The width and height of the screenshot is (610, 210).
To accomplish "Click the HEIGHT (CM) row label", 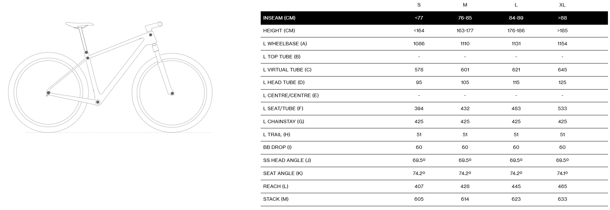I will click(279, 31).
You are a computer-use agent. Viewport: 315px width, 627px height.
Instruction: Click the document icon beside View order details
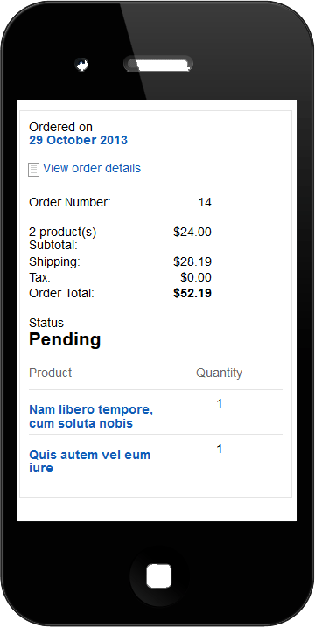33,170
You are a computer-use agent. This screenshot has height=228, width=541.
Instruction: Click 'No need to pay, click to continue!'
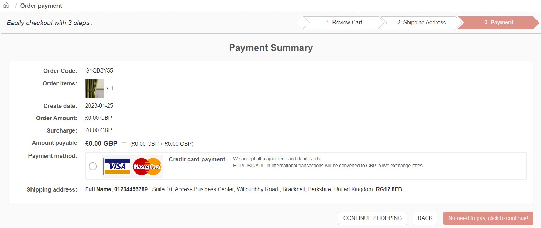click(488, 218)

## YOUR INSTRUCTIONS
Transcribe exactly, and only, the lines from the line with "Instruction: Click the" through the last line of the records, inclusive; the pictures do not belong in the copy.

## RESULT FOR THIS EXERCISE
Instruction: Click the document icon beside View order details
33,170
You are a computer-use agent. This screenshot has height=228, width=541.
Instruction: Click 'No need to pay, click to continue!'
click(488, 218)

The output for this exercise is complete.